THE PROBLEM
Find the line with "[Tengku Hassanal titah" in the records below. Copy it and every line after it, up to and including the line with "KDPB SULTAN PAHANG TITAH".

++++ EXERCISE INPUT ++++

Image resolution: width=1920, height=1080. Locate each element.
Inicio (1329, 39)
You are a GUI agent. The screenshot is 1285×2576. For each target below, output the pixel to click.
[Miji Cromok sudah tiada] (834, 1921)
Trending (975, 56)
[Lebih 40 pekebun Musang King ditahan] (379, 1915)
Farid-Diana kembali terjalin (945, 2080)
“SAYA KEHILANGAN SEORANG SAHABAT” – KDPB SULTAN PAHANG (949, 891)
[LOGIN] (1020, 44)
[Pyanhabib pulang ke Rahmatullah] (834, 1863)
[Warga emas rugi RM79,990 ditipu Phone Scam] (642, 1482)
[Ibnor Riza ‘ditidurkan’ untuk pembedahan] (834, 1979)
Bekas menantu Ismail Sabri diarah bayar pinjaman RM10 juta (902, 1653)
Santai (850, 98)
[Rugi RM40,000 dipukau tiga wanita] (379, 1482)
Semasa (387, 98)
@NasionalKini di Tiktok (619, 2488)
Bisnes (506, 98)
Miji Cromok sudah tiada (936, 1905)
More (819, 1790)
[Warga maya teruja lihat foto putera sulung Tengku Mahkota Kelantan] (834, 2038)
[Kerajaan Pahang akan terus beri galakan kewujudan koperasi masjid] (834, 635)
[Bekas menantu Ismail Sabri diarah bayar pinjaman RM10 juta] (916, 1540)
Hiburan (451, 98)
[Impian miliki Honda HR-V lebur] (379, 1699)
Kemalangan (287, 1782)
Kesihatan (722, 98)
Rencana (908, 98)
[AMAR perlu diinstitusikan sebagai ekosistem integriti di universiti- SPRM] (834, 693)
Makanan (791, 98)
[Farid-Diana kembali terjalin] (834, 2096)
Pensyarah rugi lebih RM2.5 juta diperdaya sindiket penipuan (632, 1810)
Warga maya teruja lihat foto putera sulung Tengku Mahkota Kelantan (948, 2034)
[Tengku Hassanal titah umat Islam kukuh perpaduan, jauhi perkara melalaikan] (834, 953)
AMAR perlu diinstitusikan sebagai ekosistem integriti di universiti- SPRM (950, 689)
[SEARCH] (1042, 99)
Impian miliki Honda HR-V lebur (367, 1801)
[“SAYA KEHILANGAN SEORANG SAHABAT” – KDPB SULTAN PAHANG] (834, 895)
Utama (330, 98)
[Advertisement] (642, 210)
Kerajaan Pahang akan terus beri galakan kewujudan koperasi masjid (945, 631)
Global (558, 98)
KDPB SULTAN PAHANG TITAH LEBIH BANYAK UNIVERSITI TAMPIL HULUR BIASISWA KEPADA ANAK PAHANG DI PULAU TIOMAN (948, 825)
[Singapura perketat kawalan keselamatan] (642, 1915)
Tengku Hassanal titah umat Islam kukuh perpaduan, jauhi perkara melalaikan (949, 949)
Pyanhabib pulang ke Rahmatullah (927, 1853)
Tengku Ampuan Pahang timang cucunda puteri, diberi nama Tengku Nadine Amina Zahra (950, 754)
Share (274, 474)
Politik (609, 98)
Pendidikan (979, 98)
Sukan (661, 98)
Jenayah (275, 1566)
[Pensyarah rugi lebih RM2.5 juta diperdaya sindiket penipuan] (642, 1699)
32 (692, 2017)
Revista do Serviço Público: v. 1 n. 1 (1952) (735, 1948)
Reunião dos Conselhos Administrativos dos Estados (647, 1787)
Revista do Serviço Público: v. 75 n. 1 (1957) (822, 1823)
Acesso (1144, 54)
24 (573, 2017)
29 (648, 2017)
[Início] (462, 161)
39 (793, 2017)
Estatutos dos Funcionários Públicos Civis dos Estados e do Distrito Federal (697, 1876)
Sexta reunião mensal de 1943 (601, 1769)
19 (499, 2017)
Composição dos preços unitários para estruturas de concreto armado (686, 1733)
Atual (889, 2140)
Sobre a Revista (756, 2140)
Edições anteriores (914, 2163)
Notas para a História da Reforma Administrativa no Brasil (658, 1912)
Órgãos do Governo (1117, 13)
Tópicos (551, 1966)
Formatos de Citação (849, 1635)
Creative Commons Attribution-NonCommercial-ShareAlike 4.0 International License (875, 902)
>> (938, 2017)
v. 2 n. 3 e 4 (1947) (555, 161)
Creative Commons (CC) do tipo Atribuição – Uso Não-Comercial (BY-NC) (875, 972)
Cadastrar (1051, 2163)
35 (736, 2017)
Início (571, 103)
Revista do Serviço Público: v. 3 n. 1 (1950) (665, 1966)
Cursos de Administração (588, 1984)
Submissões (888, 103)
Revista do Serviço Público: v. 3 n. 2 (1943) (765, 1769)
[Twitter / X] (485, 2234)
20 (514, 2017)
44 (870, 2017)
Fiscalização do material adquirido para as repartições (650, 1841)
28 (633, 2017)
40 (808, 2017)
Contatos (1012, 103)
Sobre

++++

COMPLETED EXERCISE
[Tengku Hassanal titah umat Islam kukuh perpaduan, jauhi perkara melalaikan] (834, 953)
AMAR perlu diinstitusikan sebagai ekosistem integriti di universiti- SPRM (950, 689)
[SEARCH] (1042, 99)
Impian miliki Honda HR-V lebur (367, 1801)
[“SAYA KEHILANGAN SEORANG SAHABAT” – KDPB SULTAN PAHANG] (834, 895)
Utama (330, 98)
[Advertisement] (642, 210)
Kerajaan Pahang akan terus beri galakan kewujudan koperasi masjid (945, 631)
Global (558, 98)
KDPB SULTAN PAHANG TITAH LEBIH BANYAK UNIVERSITI TAMPIL HULUR BIASISWA KEPADA ANAK PAHANG DI PULAU TIOMAN (948, 825)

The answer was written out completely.